Précis and Prompts
My son is currently working through a module on summary writing as prep for his IGCSEs. Takes me back to my school days where it was précis-writing or "the art of giving a concise and lucid summary of a lengthy passage of prose or poetry" (E. Derry Evans, A Handbook of Précis-Writing with Graduated Exercises). I absolutely loved it.
Whether summary or précis-writing, with the magical "Summarise" button ever so prevalent, I wonder if this is still a useful skill for school-going children? The more I think about it, the more I'm convinced that it's even more relevant now.
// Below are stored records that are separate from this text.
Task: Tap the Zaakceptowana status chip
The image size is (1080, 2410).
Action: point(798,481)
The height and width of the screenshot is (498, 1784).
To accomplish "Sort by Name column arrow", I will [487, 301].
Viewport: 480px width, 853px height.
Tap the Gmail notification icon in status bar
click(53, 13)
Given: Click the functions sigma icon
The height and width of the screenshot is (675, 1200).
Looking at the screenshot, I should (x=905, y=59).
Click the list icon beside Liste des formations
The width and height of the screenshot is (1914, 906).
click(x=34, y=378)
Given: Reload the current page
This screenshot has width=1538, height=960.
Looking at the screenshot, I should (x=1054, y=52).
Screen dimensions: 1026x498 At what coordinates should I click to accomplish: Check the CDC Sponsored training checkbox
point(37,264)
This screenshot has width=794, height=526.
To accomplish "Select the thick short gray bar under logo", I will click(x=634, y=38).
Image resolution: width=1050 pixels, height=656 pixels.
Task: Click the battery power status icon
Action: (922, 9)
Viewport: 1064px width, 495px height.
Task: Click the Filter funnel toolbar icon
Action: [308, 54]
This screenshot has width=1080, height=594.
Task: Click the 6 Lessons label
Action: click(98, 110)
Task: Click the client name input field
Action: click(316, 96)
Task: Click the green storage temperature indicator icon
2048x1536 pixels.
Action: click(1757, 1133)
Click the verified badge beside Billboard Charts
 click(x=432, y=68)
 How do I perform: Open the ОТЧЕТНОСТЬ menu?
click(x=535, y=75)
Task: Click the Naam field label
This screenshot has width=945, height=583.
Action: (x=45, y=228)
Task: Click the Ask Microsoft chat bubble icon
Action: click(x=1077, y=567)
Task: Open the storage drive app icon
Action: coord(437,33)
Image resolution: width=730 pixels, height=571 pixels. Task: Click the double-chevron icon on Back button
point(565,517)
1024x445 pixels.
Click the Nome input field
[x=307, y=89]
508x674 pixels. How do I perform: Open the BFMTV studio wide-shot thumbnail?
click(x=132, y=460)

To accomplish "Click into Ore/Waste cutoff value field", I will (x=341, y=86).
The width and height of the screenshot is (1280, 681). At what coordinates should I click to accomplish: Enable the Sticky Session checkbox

As Evans bluntly observes: "Most pupils are under the impression that it is sufficient to select at random a few detached sentences from the extract, and string these together without any attempt at continuity. Such results are useless". What's really important, especially in the age of AI, is the skill of selection - to judge what is important, what must stay, what is merely fluff. It is not only a writing skill but a listening skill (the ability to distil the essence of the discussion) and an instructing skill to guide AI agents with clarity.
Convoluted thinking only produces convoluted results. Be it instructing an LLM or writing code, if we can't discern the core point, no AI will fix this for us. Perhaps that's the real aim of précis- or summary-writing: not to produce a shorter version of the text, but training the mind to think clearly enough so that both humans and machines can follow.